From Harm to Harmony: Why becoming more like Jesus is key to having a healthy staff culture
As part of a young church plant, we’ve had plenty of growing pains.
“Oh…you can’t say that on stage?”
“Oh…who needed to be told about that?”
“Oh…we can’t use the church card for that?”
“Oh…who do I report to?”
“Oh…you mean that doesn’t fit our vision?”
My most recent “Oh…” moment was when I had my first review with a new appraisal tool.
After doing the reflection on “Christ-like Character” I was feeling pretty confident. I mean, kids’ ministry lends itself to having an ongoing personal walk with Jesus, being a servant leader, and being trustworthy. The “Leadership” questions were just as affirming. “I have a concrete vision and know how to communicate it well!”, I thought, “And I obviously have the best looking budget of any of the ministries…plus I’m on time!”
But then I got to the “Culture” questions, and realized some things that I didn’t care to admit.
Do I celebrate God’s grace?
Do I empower others early?
Am I part of this spiritual family?
Do I believe the best and work through conflict?
Am I honest in all things?
Do I move fast and embrace flexibility?
Do I take initiative and become the solution?
At first, I felt angry that I hadn’t known that these were our culture benchmarks (remember what I said earlier about growing pains). As a perfectionistic firstborn, I thrive when I’m given concrete expectations.

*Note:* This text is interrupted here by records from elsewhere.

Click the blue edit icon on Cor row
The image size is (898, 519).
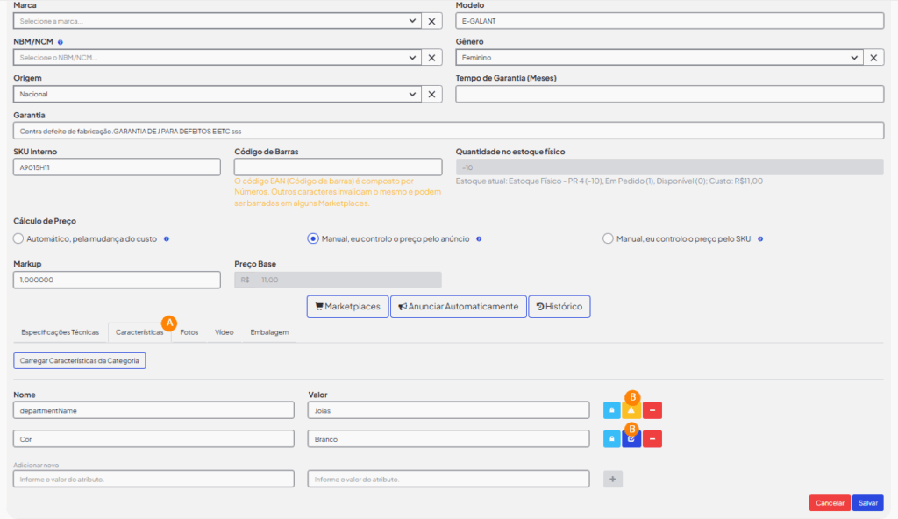(x=631, y=438)
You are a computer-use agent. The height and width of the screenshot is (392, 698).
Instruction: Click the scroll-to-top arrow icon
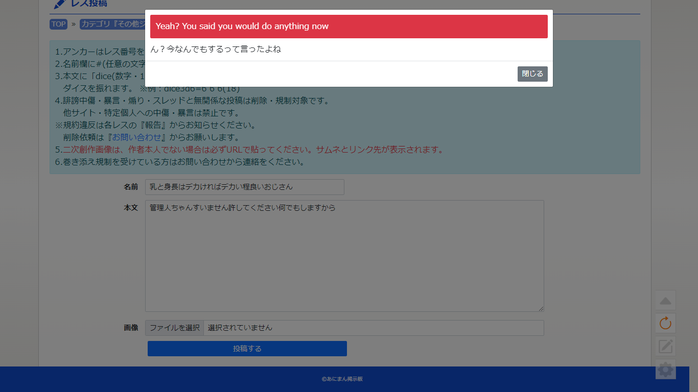click(665, 301)
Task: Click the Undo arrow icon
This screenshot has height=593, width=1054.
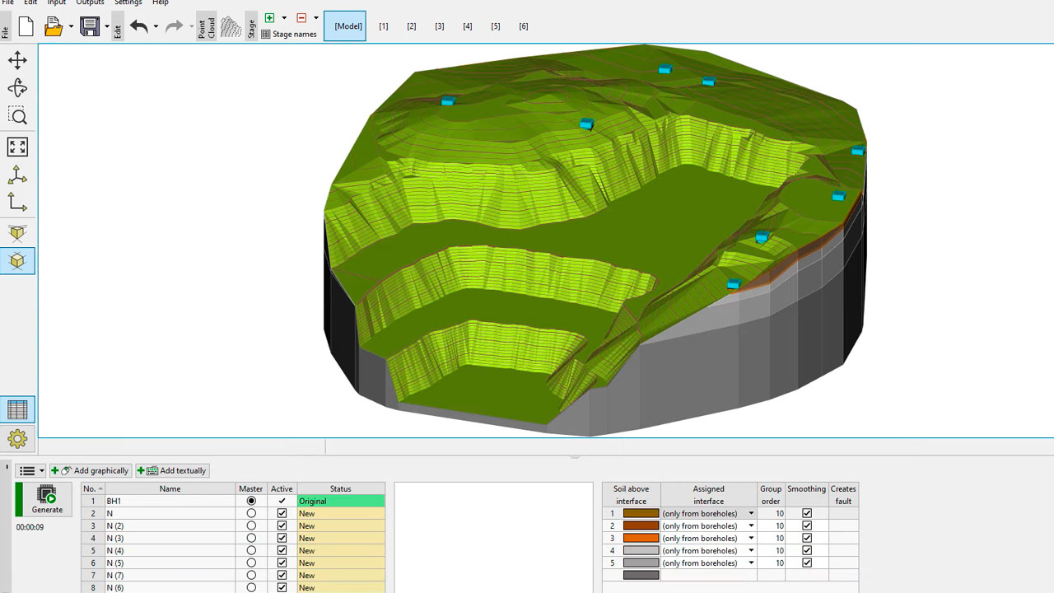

I felt embarrassed that I’d failed to perform, and felt tricked into failing by not knowing what I was supposed to be growing in.
And as I gave myself one 2-out-of-5 after another, I began to blame coworkers and circumstances for my failures. “Well, I would empower others early if my request for an intern had been granted.” “Obviously I believe the best when people aren’t being shady and selfish.” “Clearly I would have been the solution if my plate hadn’t already been loaded up beyond what I can accomplish.” “Who even has time to have fellowship with other believers when all you do is ministry?!”
As I calmed down, I was relieved that this was just the self-evaluation. Then I actually began to do some self-evaluation.
“Who am I kidding…I’m the one who thinks that God can’t handle this without me…no wonder I’m totally burned out…I’m doing it all in my own strength!” “Well how can I be a part of a spiritual family when I won’t let anyone carry any of my burdens?” “I know these people…they’re all friends. I know their motives were pure, even if I disagreed with the methods. Why was I so suspicious of them?” “Why was I such a stick-in-the mud about that new idea? Was I trying to punish them because they aren’t as burned out as me?”
The ugliness of the pride that was lodged in my heart was a little shocking. I immediately thought of Hebrews 12:14-15, which says, “Make every effort to live in peace with everyone and to be holy; without holiness no one will see the Lord.See to it that no one falls short of the grace of God and that no bitter root grows up to cause trouble and defile many.”More recently as I read through Acts, I was taken aback by Peter’s rebuke of Simon the Sorcerer. Acts 8:21-23 says, “You have no part or share in this ministry, because your heart is not right before God. Repent of this wickedness and pray to the Lord in the hope that he may forgive you for having such a thought in your heart. For I see that you are full of bitterness and captive to sin.”
“You are full of bitterness and captive to sin.” Those selfish thoughts that I’d been harboring in my heart were not just thoughts. The way I was nurturing that bitterness was a malicious sin, and not yanking that root out was going to cost the unity of our team, friendships, and the effectiveness of my ministry.
“Dying to yourself feel like dying.” It’s a phrase I’ve repeated to myself lately as I remind myself that God doesn’t call us to things that are easy, or that will give us the glory…He calls us to look more and more like His Son. And His Son’s purpose was to come and die to make a way for us to be reconciled to the Father. And the more I resemble the Son, the more glory I bring to the Father as I love His bride, the Church.
How about you? What attitudes or “rights” are you clinging to because of self-protection? Where do you need to let Jesus have control of your heart and your ministry? How might relationships between church leaders change if the goal was unity and reflecting Christ to people from the outside looking in? What do you need to do to be reconciled to members of your team?